Müller wuchs als ältestes von drei Kindern bis zu seinem zwölften Lebensjahr im japanischen Kobe auf. Wie fast alle in Japan lebenden Deutschen wurde die Familie auf Anordnung des SCAP 1947 zwangsweise repatriiert. Zunächst gelangte man in ein Lager nach Planegg.[1] Nach dem Abitur 1954 am Eberhard-Ludwigs-Gymnasium in Stuttgart begann Müller eine Schlosserlehre, die er aber nach drei Monaten abbrach.[2] Von 1954 bis 1963 studierte er Latein, Griechisch und Geschichte an der Universität München, der FU Berlin und der Universität Tübingen. An der FU Berlin promovierte er 1964 zum Dr. phil. und war ebendort von 1965 bis 1974 wissenschaftlicher Assistent am Fachbereich für Politische Wissenschaft.

Datenauszüge ->

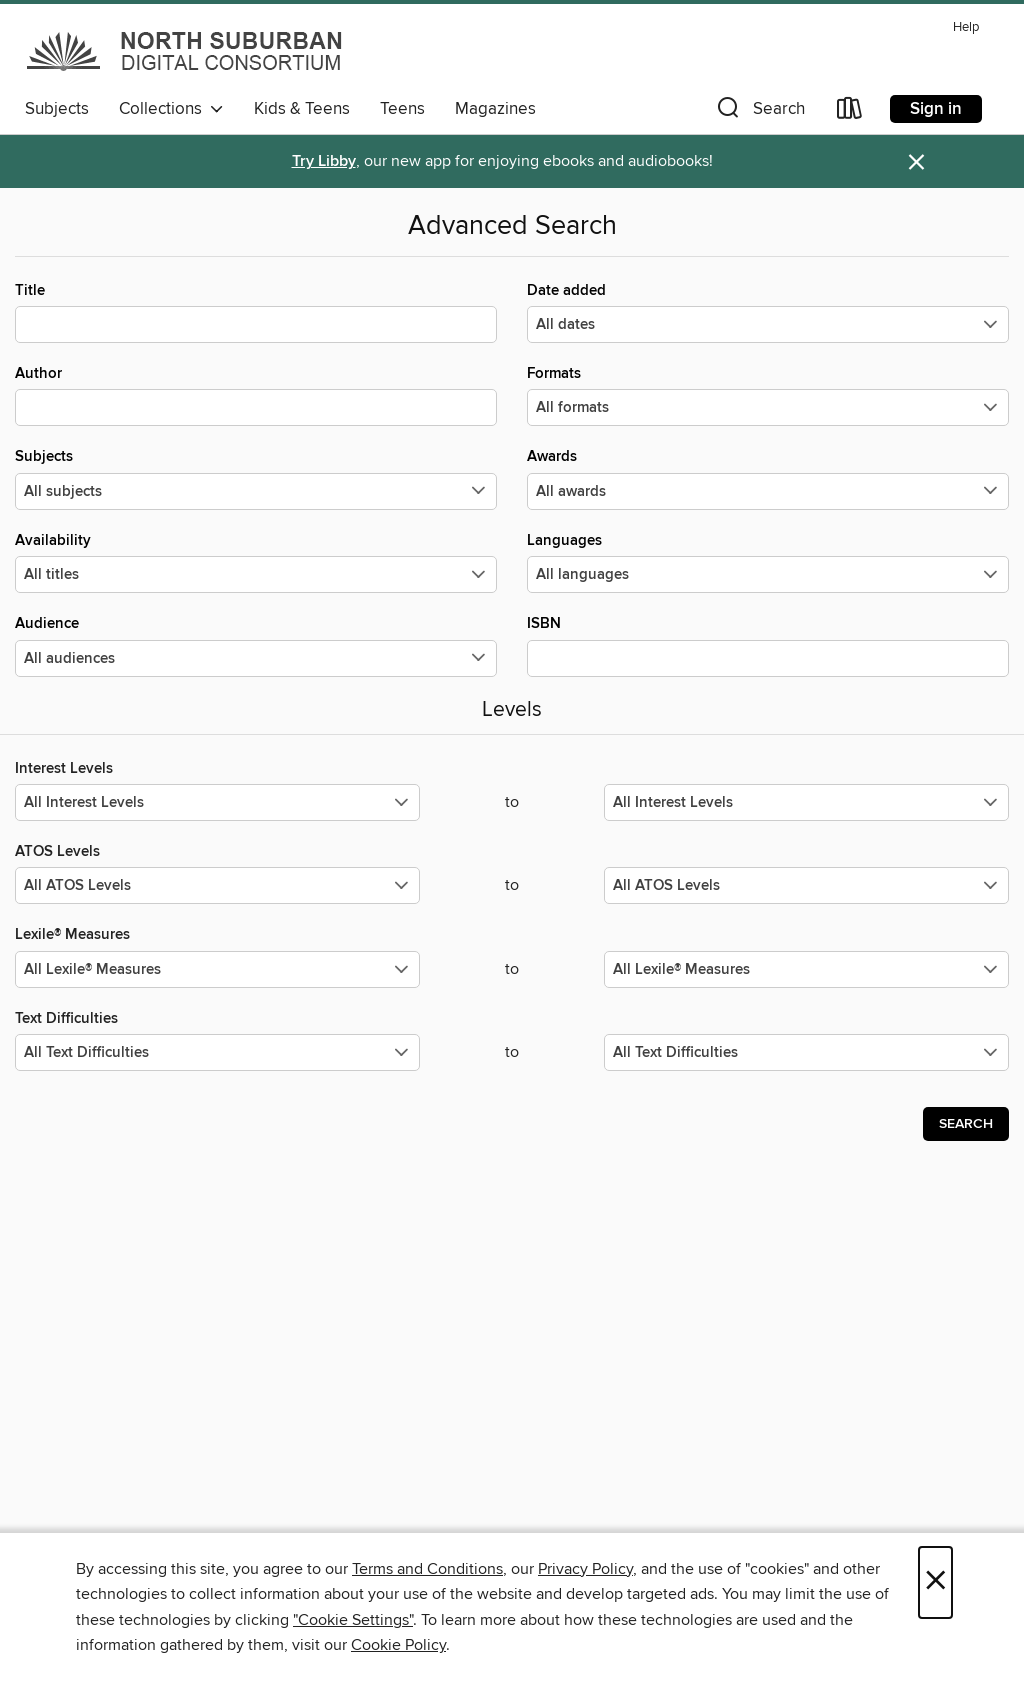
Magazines (495, 109)
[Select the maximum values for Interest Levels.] (806, 802)
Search (966, 1124)
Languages (768, 562)
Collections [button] (171, 109)
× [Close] (935, 1582)
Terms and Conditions (427, 1569)
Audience (256, 645)
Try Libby (324, 161)
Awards (768, 478)
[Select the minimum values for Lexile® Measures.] (217, 969)
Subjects (57, 109)
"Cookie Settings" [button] (353, 1620)
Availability (256, 562)
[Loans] (850, 112)
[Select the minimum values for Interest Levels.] (217, 802)
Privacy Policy (585, 1569)
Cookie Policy (398, 1645)
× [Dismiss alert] (916, 162)
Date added (768, 312)
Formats (768, 395)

Aufgabendetails -> Schreib aus dem Abschnitt über Müllers Werdegang die Stelle ab, die bei „Müller wuchs als“ beginnt und bei „für Politische Wissenschaft.“ endet.

Vollständige Antwort ->
Müller wuchs als ältestes von drei Kindern bis zu seinem zwölften Lebensjahr im japanischen Kobe auf. Wie fast alle in Japan lebenden Deutschen wurde die Familie auf Anordnung des SCAP 1947 zwangsweise repatriiert. Zunächst gelangte man in ein Lager nach Planegg.[1] Nach dem Abitur 1954 am Eberhard-Ludwigs-Gymnasium in Stuttgart begann Müller eine Schlosserlehre, die er aber nach drei Monaten abbrach.[2] Von 1954 bis 1963 studierte er Latein, Griechisch und Geschichte an der Universität München, der FU Berlin und der Universität Tübingen. An der FU Berlin promovierte er 1964 zum Dr. phil. und war ebendort von 1965 bis 1974 wissenschaftlicher Assistent am Fachbereich für Politische Wissenschaft.